In contrast, weather forecasts have become substantially more accurate over the past 50 years in large part because we can use models of underlying physical processes like fluid dynamics. All of this is well known. But these claims:

First, there is an epistemic leap from a rate to the existence of an underlying, stationary random process that generated the rate, as discussed above (see the quotation from Klemeš in particular). Second, it assumes that seismicity is uniform, which contradicts the observed clustering of seismicity in space and time. Third, it ignores the fact that the data at best give an estimate of a probability (if there is such a probability), not the exact value.

Are wrong. For his first point, this is not an assumption. Lots of people have attempted to predict earthquakes in a time-dependent way, and they've all failed miserably. Scientists fall back on the time-independent prediction because it's the only one that didn't prove to be completely wrong; he's just completely backwards on this point. For his second, there does sometimes appear to be clustering in some earthquake data, but it's not consistent and hasn't proven to be useful in making predictions. And the third is just irrelevant pedantry--who thinks of these estimates from historical data as being perfect? That these values have error bars doesn't make them useless, or make them not probabilities.

Three recent destructive earthquakes were in regions that seismic hazard maps said were relatively safe (Stein et al., 2012; see also Panza et al., 2014; Kossobokov et al., 2015). This should not be surprising, because PSHA is based on a metaphor, not on physics.

"Relatively" is doing a lot of heavy lifting. Sometimes 1-in-100 year events or 1-in-1000 year events happen, that's just what those statements mean. Places that rarely get earthquakes will still get them sometime, and if the process producing them is chaotic, then you might never get great predictions, even if you understand all of the underlying physics and have good data, just due to computational power limitations, like with orbital mechanics.

Refusing to give a quantitative reason for your decision doesn’t change the fact that each decision implicitly puts a dollar value on each of those things.

This just isn’t true. It might be the case that someone observing your decisions could impute some sort of indifference curves to you on that basis, but that is not at all the same as your actually having those indifference curves, nor as your valuing the items in terms of money. It may be that I have sufficient reasons for my decisions which make no reference whatsoever to cost and benefits, in which case it wouldn’t even make sense to ask the question about me. And it would be question-begging to simply assume that everyone must have some quantitative reasons for what they do.

Also, I believe that Cox’s theorem does, in fact, imply that all uncertainty is essentially probability.

Cox’s theorem, as stated on Wikipedia, assumes that you can assign a real number to the plausibility of every proposition. Why on earth would anyone believe that, much less that it reduces every uncertainty to a probability?

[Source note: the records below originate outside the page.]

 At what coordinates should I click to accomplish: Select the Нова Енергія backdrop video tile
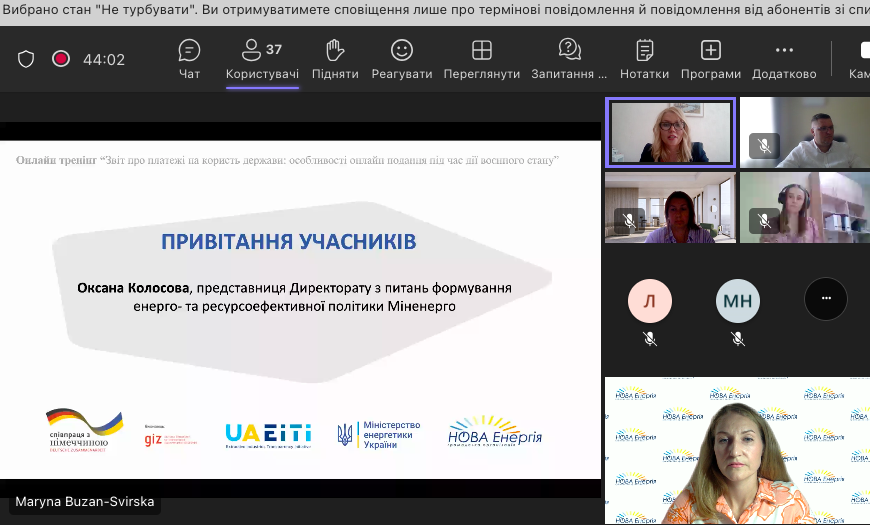point(737,451)
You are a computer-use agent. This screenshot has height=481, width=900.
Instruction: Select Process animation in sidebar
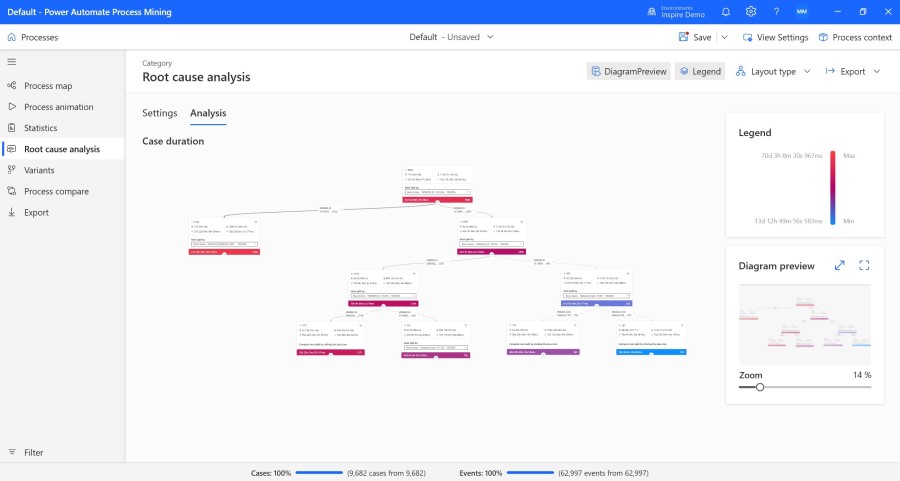pyautogui.click(x=58, y=107)
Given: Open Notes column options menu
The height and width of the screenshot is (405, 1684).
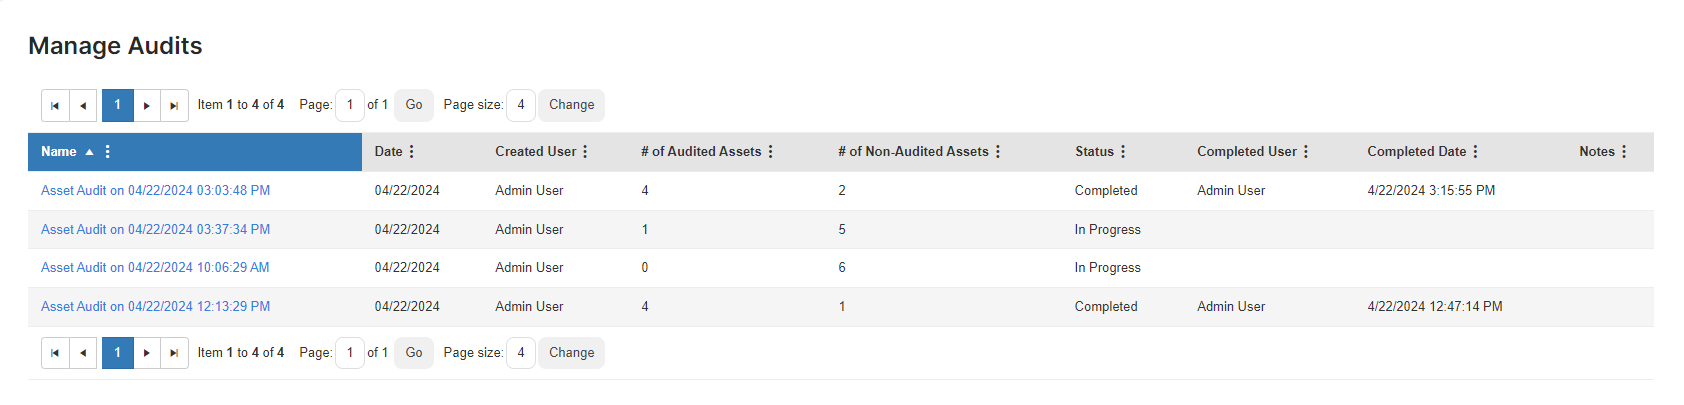Looking at the screenshot, I should [x=1624, y=152].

Tell me, what real number should I assign to the plausibility of, “A dart thrown at the unit interval will land within the Vitali set?”

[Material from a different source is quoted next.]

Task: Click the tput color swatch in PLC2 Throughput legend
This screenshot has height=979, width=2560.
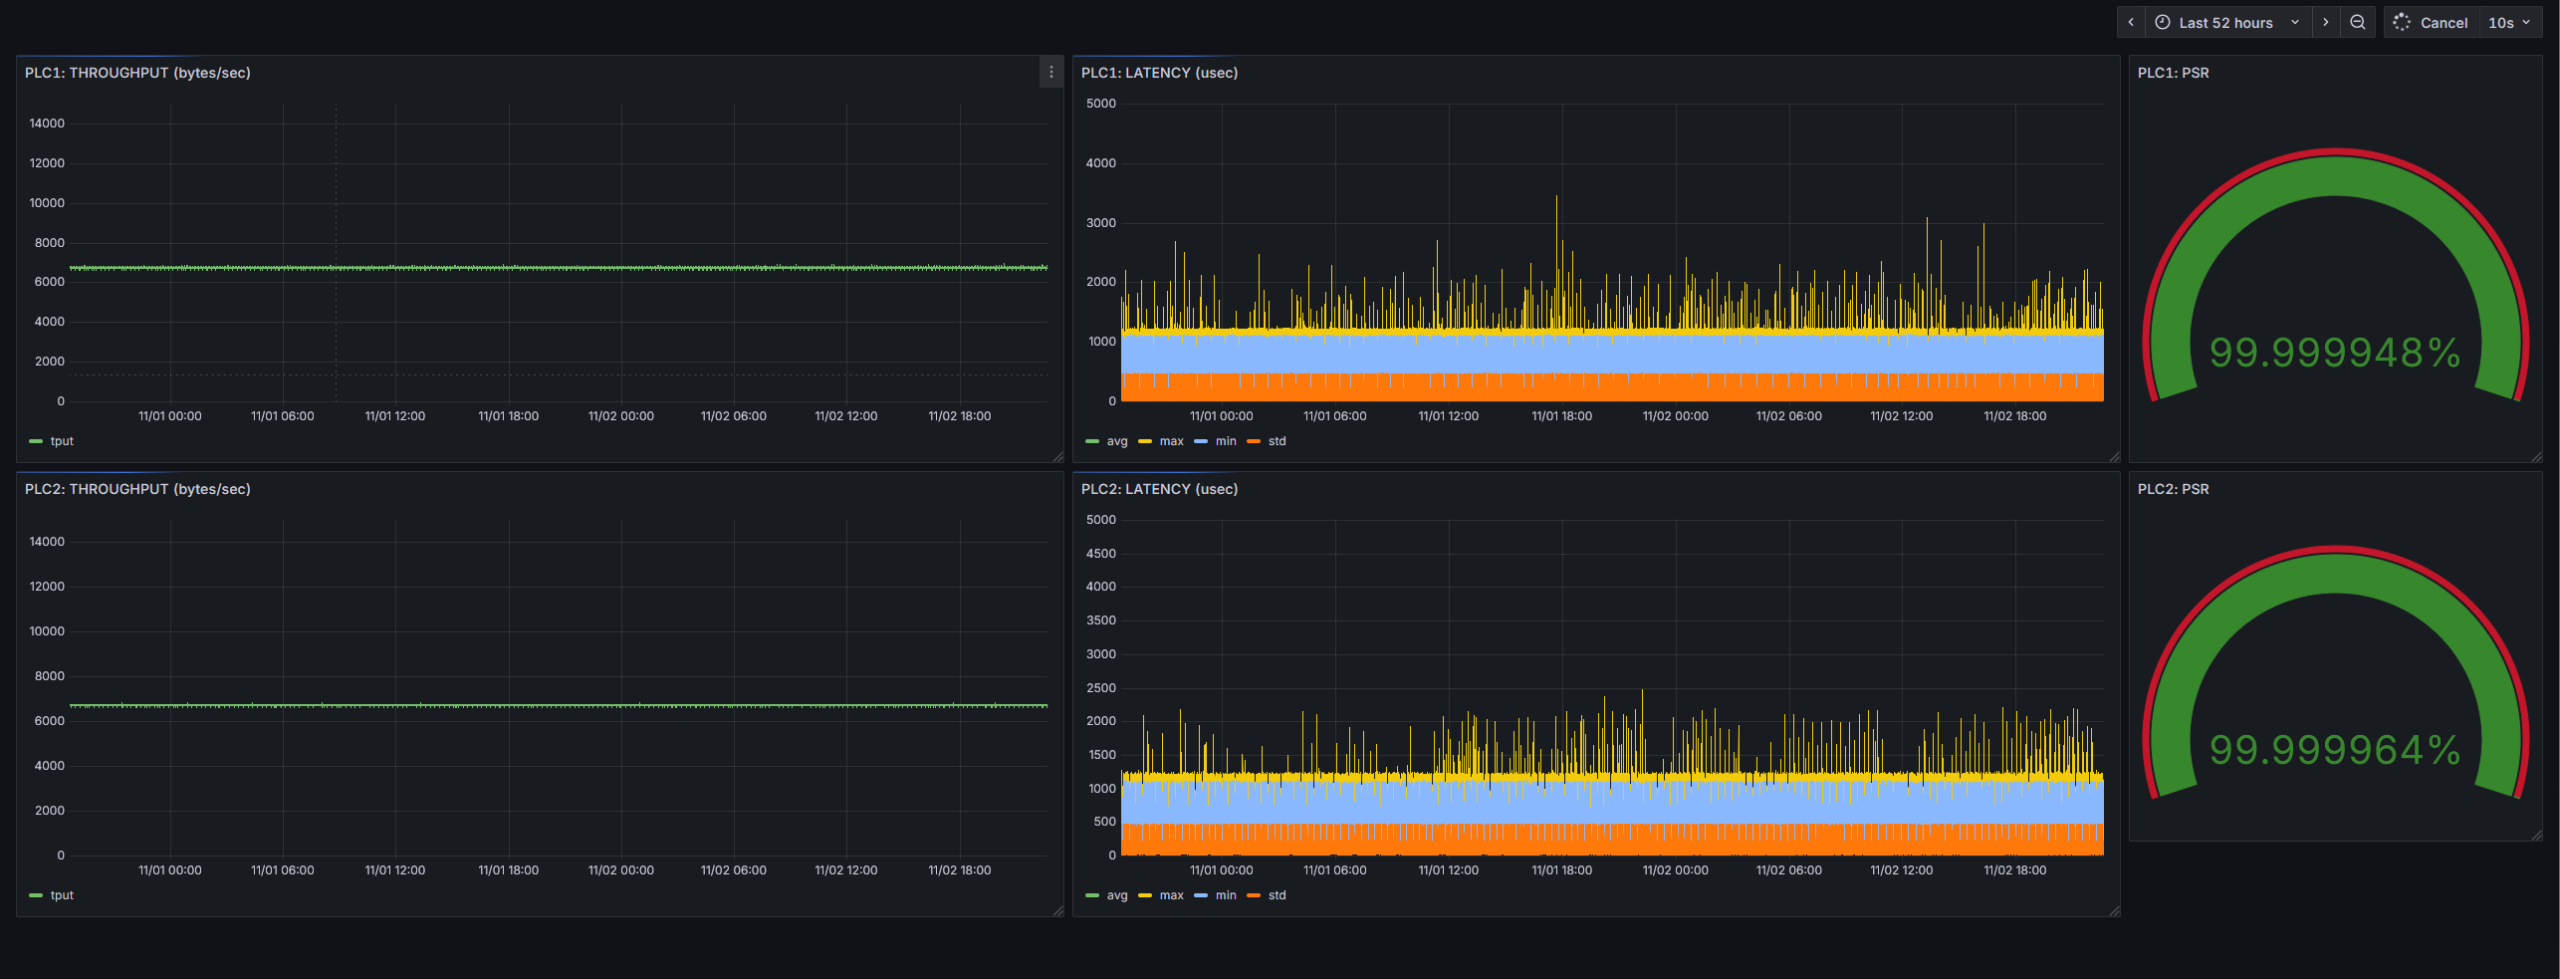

However, the insight of Bayesianism is that it does make sense to use the tools of randomness, regardless of why an outcome is uncertain.

How is that an “insight” of Bayesianism? It’s certainly an assumption of Bayesianism, but I don’t see how you could possibly prove it independently.

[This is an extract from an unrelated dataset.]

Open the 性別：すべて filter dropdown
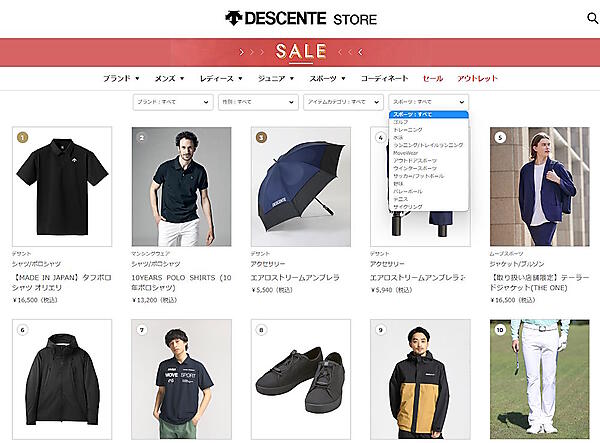Screen dimensions: 600x443 coord(256,102)
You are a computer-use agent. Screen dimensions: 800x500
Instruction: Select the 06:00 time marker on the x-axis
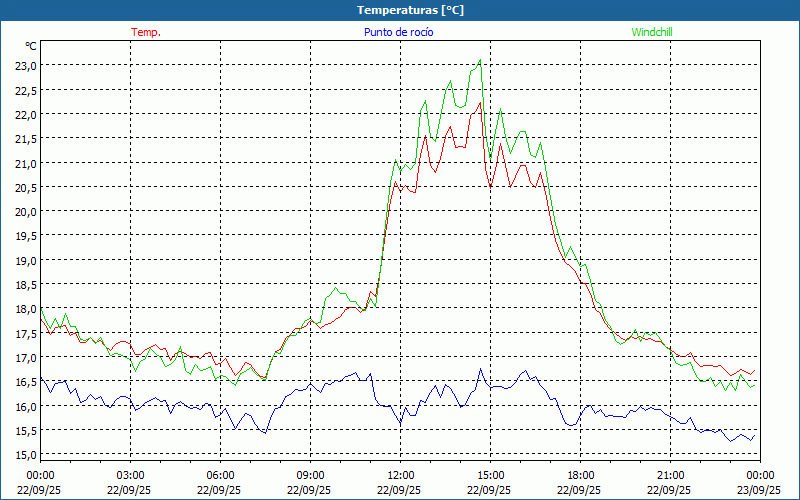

Sometimes 1-in-100 year events or 1-in-1000 year events happen, that’s just what those statements mean.

How do you distinguish that from the model being wrong? We don’t have 100 or 1000 years to wait and see whether the model performs properly out-of-sample or not. This defense could be used to exculpate any sort of model failing by just appealing to the Law of Large Numbers: “Well, everything with some chance has to happen eventually, so no actual event can be interpreted as decisively falsifying the model!”

It might be the case that someone observing your decisions could impute some sort of indifference curves to you on that basis, but that is not at all the same as your actually having those indifference curves, nor as your valuing the items in terms of money. It may be that I have sufficient reasons for my decisions which make no reference whatsoever to cost and benefits, in which case it wouldn’t even make sense to ask the question about me.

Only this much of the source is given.